3- Büyük Millet Meclisi’de genel valiyi seçecektir. Bu kişi tecrübeli bir idareci, şerefli bir isim ve Kürt milletinin hürmetini kazanmış bir şahıs olmalı.
4- Genel Vali, üç senelik bir süre için tayin edilecek, görev süresinin bitiminde, Kürt Millet Meclisi tarafından, Kürt milletinin çoğunluğu eski Genel Vali’nin vazifede kalması arzusunda olmazsa yeni Genel Vali tayin edilecektir.

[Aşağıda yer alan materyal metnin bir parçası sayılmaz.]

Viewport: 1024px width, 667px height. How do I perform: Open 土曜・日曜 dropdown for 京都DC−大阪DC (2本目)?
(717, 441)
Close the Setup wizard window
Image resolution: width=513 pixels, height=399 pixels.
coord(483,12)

5- Genel Vali’nin Kürt veya Türk olması Büyük Millet Meclisi tarafından karara bağlanabilirse de, seçim doğrudan doğruya Kürt Millet Meclisi tarafından yapılacaktır. Fakat Genel Vali, Genel Vali Vekili ve Müfettiş görevlendirilmesi konusu Ankara hükümetinin tasdikine sunulmalıdır.
6- Kürt Millet Meclisi, doğu vilayetlerinde genel seçim yoluyla kurulacak, meclisin görev süresi üç sene olacaktır. Meclis, her sene 1 Mart’ta toplanacak ve faaliyet süresi dört ay olacaktır. Ancak Meclis bu müddet zarfında, gündemindeki işleri tamamlayamayacak olursa üye sayısının salt çoğunluğunun isteği üzerine ve genel valinin tasdiki ile bu süre uzatılabilir.
7- Genel Meclis, doğu vilayetleri idaresinin gelir, gider bütçesini tetkik etme ile sivil ve idarei memurların karışmış olduğu haksızlıkları soruşturma hakkına sahip olacaktır. Meclis ülkenin ilerlemesini ve refahını ilgilendiren kesin kararlar alabilecek ve bu kararların tamamı Büyük Millet Meclisi’nin bilgisi için Ankara hükümetine iletilecektir.
8- Büyük Millet Meclisi Genel Vali ve Kürt meclisi arasındaki tüm anlaşmazlıklarda karar mercii olacak ve her iki tarafında kararlarına uymakla mesul olacaktır.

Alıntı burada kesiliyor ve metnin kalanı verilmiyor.